──────── EXTRAITS DE DONNÉES

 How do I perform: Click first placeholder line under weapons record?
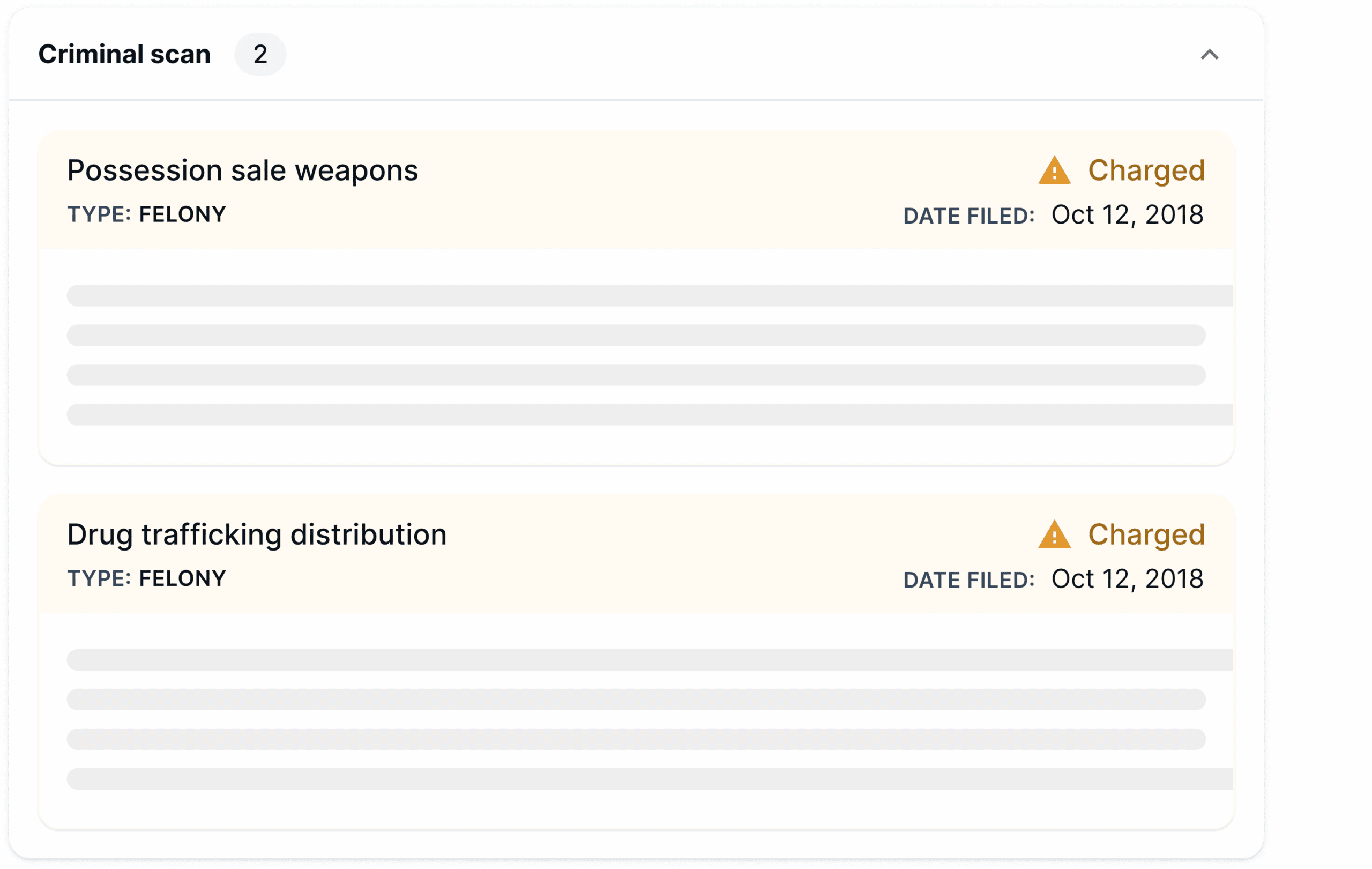(x=650, y=296)
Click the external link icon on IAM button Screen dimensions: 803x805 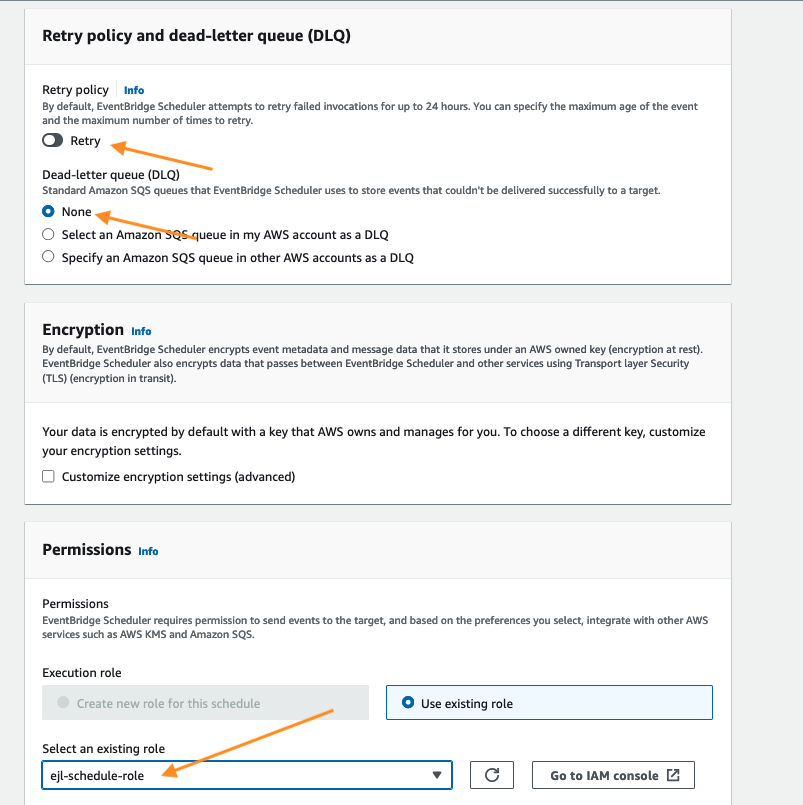pos(673,775)
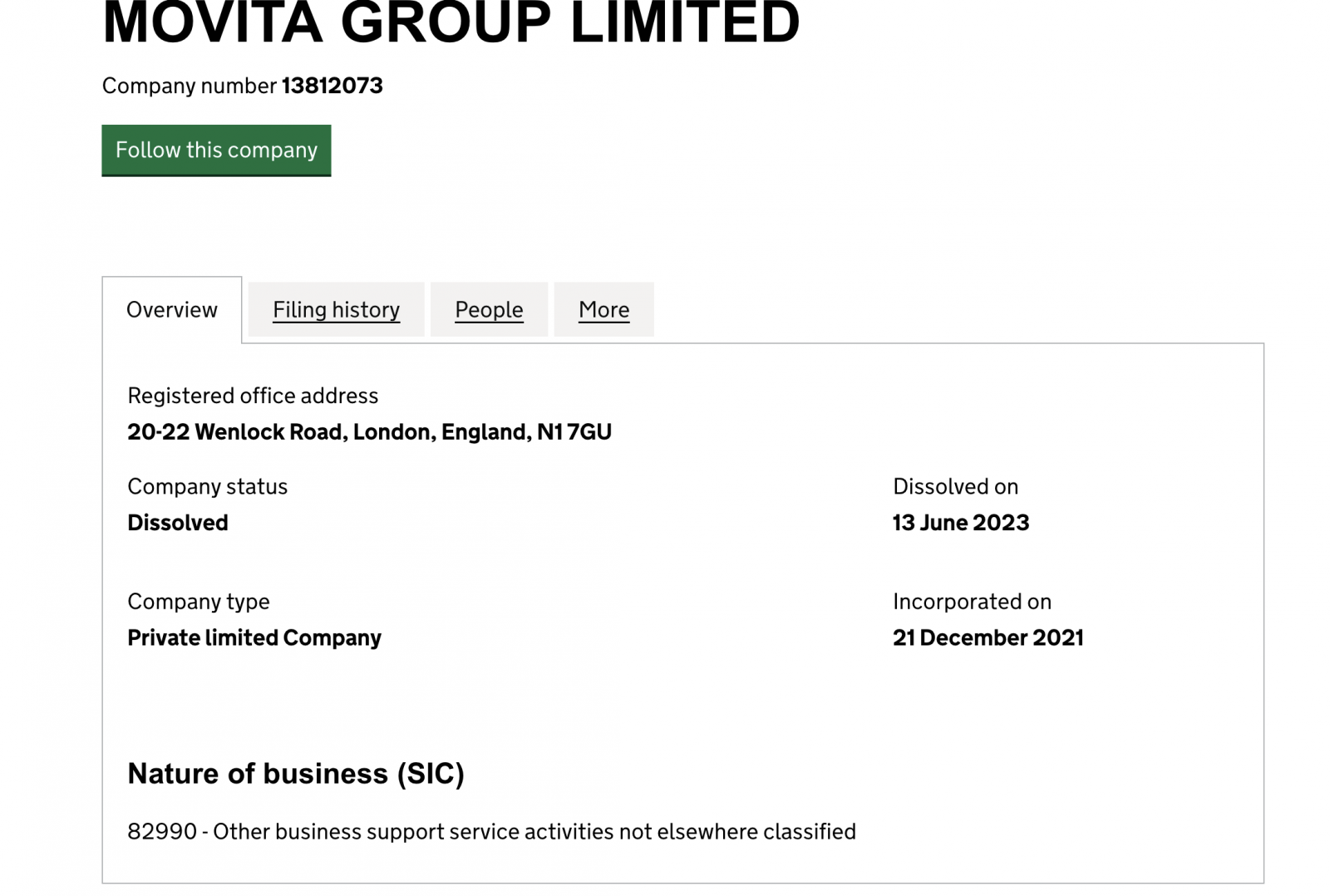Click company number 13812073
The height and width of the screenshot is (896, 1330).
coord(332,86)
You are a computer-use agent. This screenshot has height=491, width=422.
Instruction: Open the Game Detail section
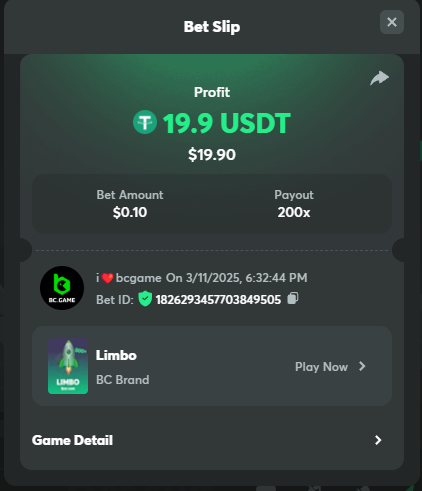tap(207, 440)
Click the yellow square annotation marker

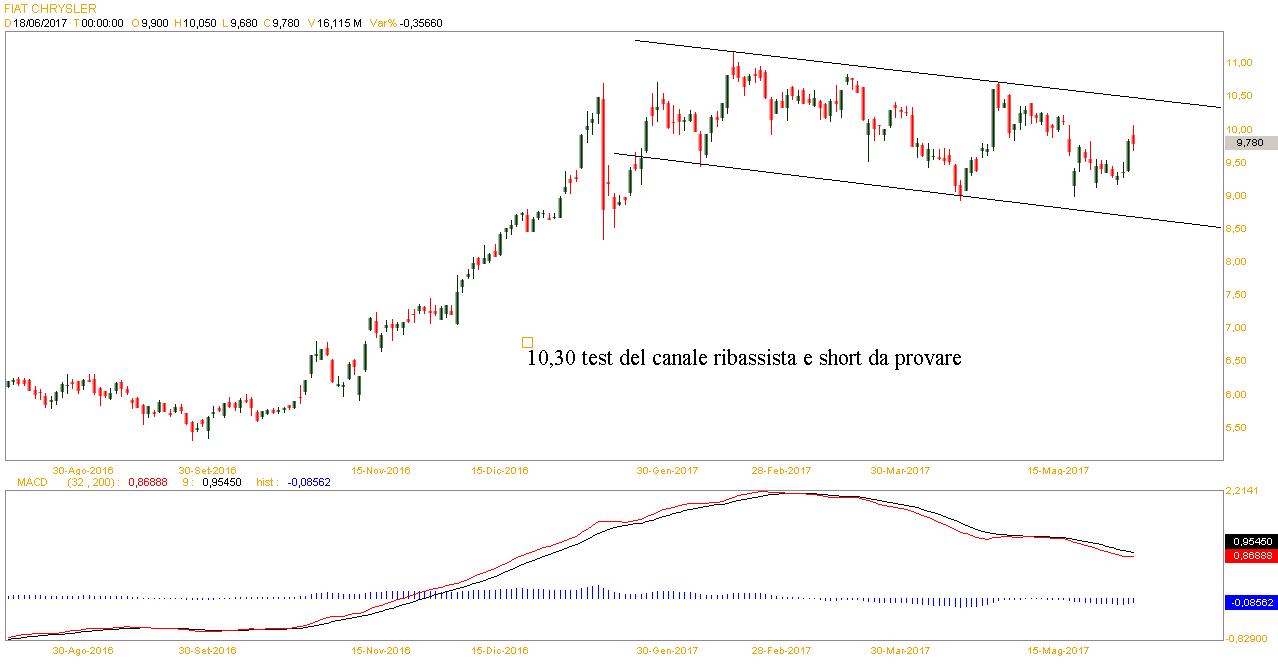[x=527, y=342]
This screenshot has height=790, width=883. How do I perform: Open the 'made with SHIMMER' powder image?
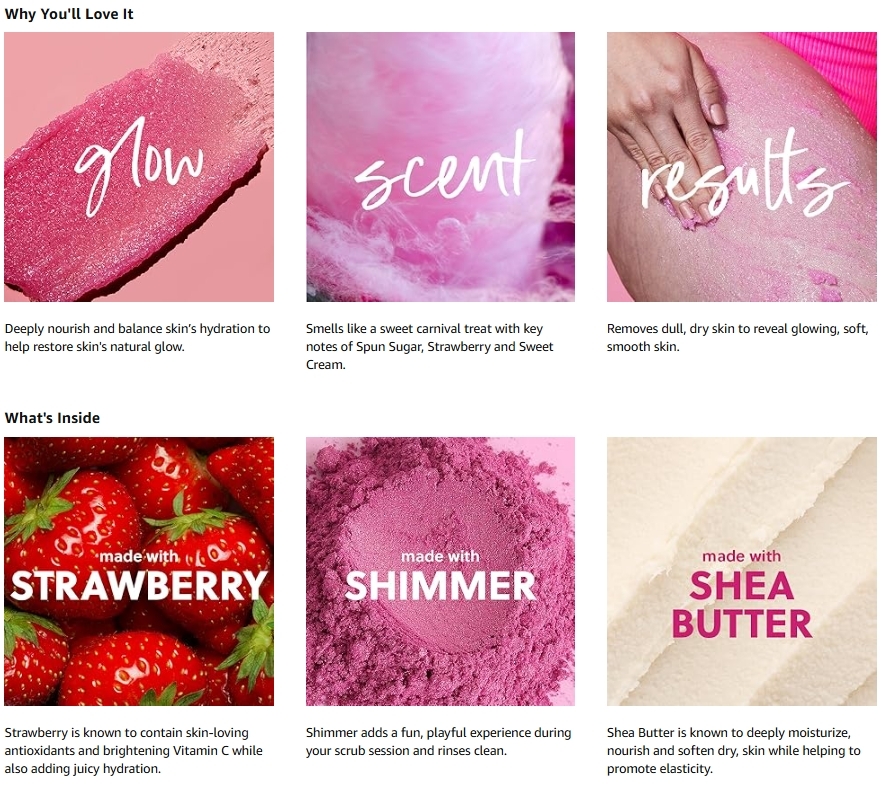tap(440, 571)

────────────────

CONSIGNE => Relevez chaque ligne des données qui contient le mot « height » et recopiez-la.

CORRIGÉ =>
The height and width of the screenshot is (896, 1330).
You are a computer-use agent. This screenshot has height=491, width=422.
This screenshot has height=790, width=883. How do I perform: Open the 'made with SHIMMER' powder image?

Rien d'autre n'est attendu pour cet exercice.